The El Paso County Health Department vaccinates thousands of people every year. If ballot Initiative 1A doesn't pass, not as many shots will be given out, potentially putting our community at risk. But opponents have argued all along that it's simply a bad time for a one-cent sales tax increase.
Officials at the Health Department say if 1A doesn't pass, they're facing a half million more in budget cuts.
"We have a contingency here in the community who have no other place to go," said Acting Public Health Administrator Kandi Buckland.
She says already their immunization clinic has seen cuts.
"People are waiting up to four to six weeks to get an appointment to have an immunization," Buckland said.
And if 1A doesn't pass, Buckland says they'll have to lay-off at least one more public health nurse.
"That's very concerning because one public health nurse can deliver thousands of vaccines in a year,"said Buckland.
About 4500 to be exact, many of which go to children.
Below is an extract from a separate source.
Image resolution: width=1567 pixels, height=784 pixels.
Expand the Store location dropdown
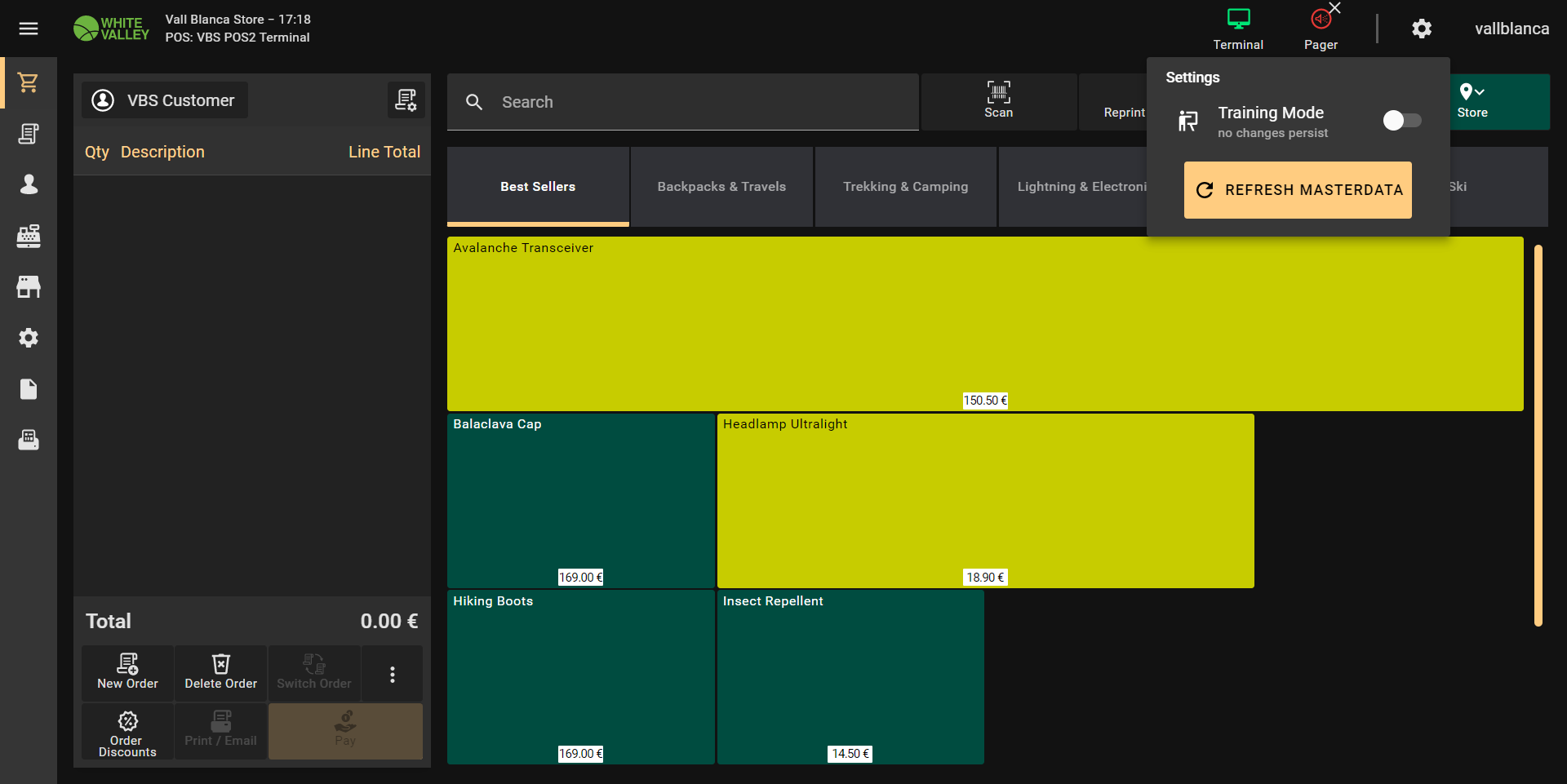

But State Senator Andy McElhany who opposes Initiative 1A says a sales tax increase is not a smart solution.
"It's a terrible time, the recession is deepening, we don't know how scarce it's going to be, there couldn't be a worse possible time to raise taxes," said McElhany.
And while it's only a penny increase, he calls it excessive.
"8-percent in Colorado Springs and almost 10-percent in Manitou, that level is job killing, it's an unacceptable level of taxation," McElhany said.
But for Kandi Buckland and her staff at the Health Department, it's another year of cuts that's concerning, cuts that puts lives at risk.
Initiative 1A would give the county a projected 75-million dollars a year. The health department would see only about 6 and a half million dollars over the first couple years, but it's money that would provide them with long term funding.
Below is a list of other services that officials at the health department say could be affected if Initiative 1A doesn’t pass.
The recent notification of additional cuts came just a month ago– another $500,000 to be cut from the Health Department in 2009. That loss of another $500,000 will mean:
Decrease in immunizations administered (over 4500 doses)
Decrease in infectious disease investigations (2500 case infections, also meaning 350 to 450 contacts remain contagious in the community)
Elimination of school safety inspections
Reduce animal-to-human disease prevention efforts with West Nile virus, Plague etc.
Reduce monitoring of ozone, carbon monoxide, and particulate matter
Reduce workforce development training
On-going local budget cuts extremely limits staff’s ability to provide essential public health protections in El Paso County (including all of the towns and cities within)
Essential public health protections include inspections of food establishments, public swimming pools and child care centers to prevent the potential spread of infectious diseases and food-borne illness.